(Pixel coordinate grounding data)
......
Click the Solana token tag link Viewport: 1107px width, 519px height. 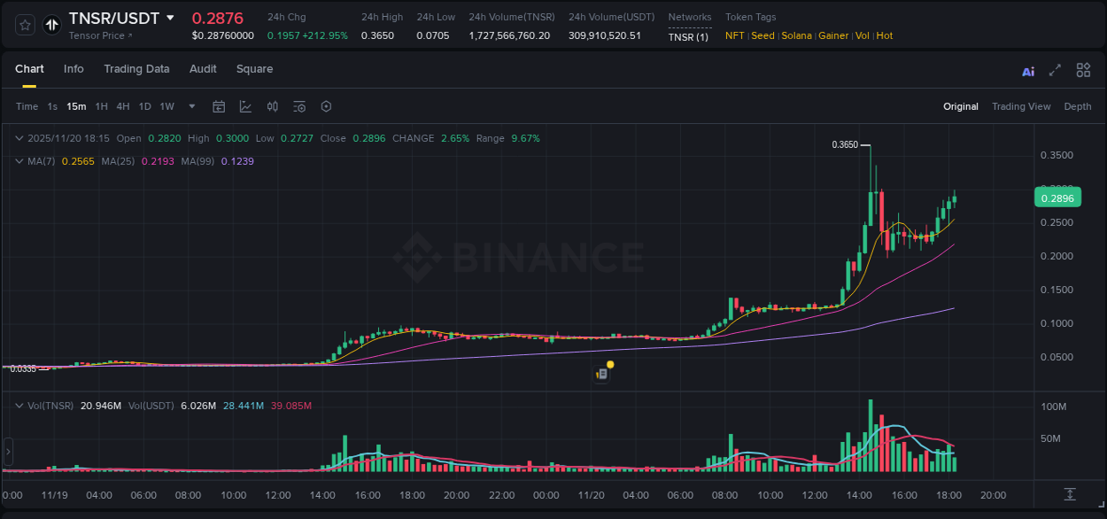coord(796,35)
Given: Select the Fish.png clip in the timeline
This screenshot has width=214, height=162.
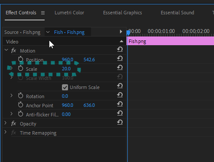Looking at the screenshot, I should click(170, 41).
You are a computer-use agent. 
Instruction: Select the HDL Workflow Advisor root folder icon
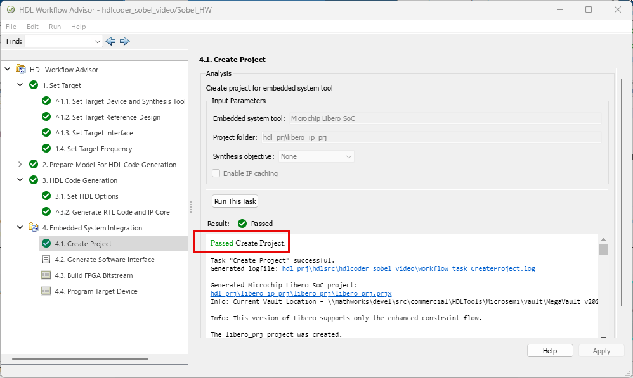(x=21, y=70)
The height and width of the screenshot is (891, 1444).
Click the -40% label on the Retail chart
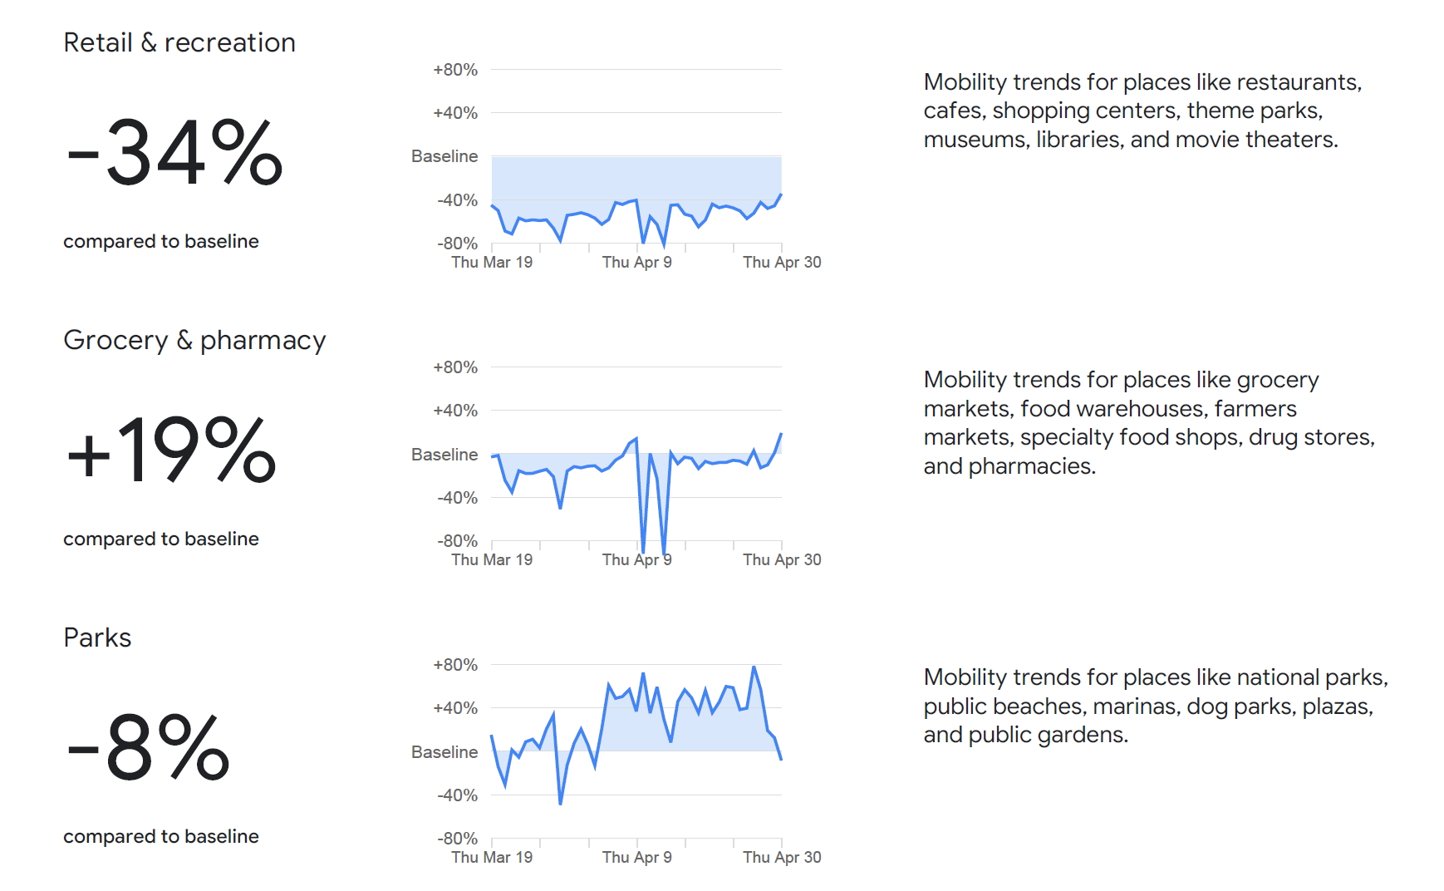pos(457,200)
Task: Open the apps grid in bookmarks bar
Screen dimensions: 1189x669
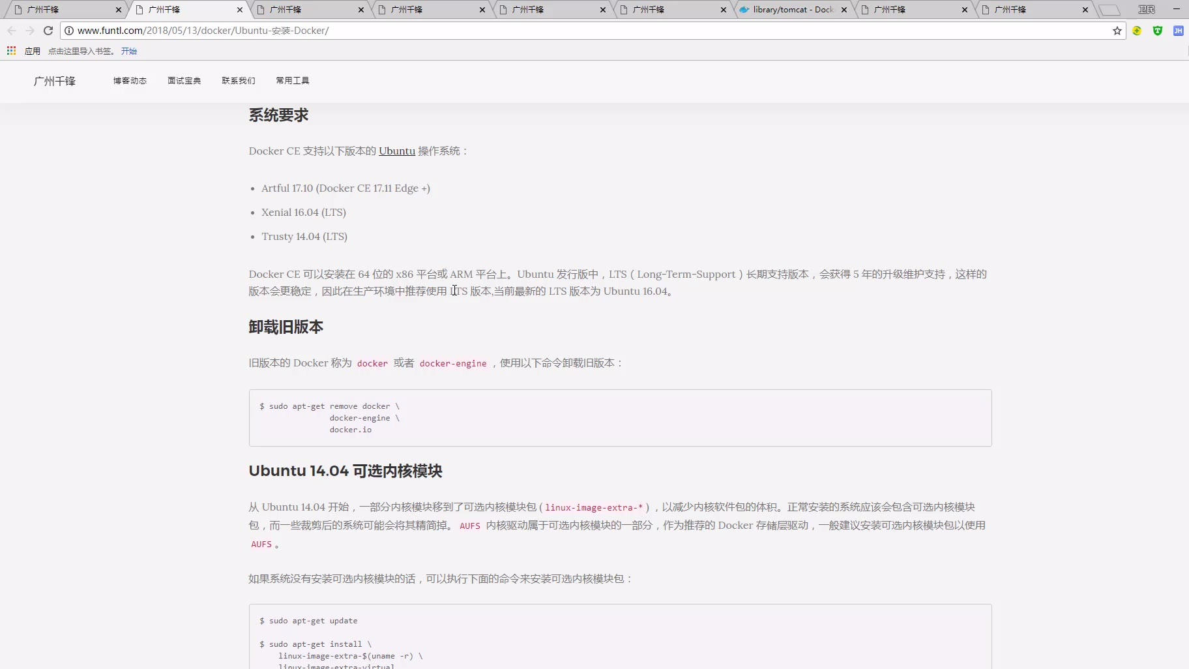Action: click(x=11, y=51)
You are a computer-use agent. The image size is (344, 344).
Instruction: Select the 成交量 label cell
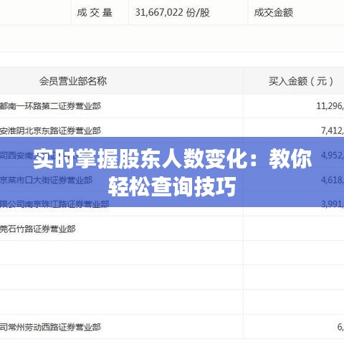pyautogui.click(x=95, y=12)
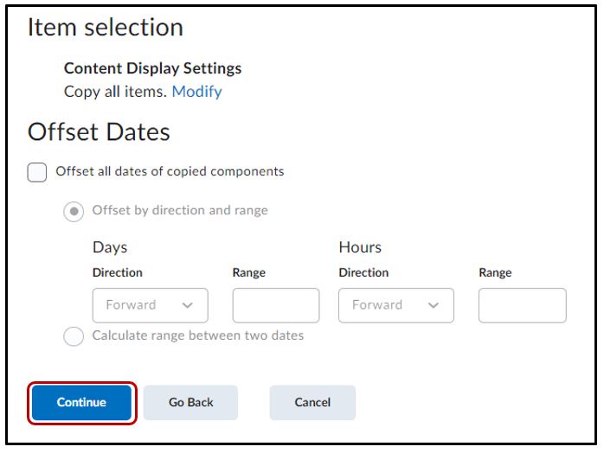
......
From the records above, count the lines that contain "agent". Only the number should be written.

RESPONSE AREA »
2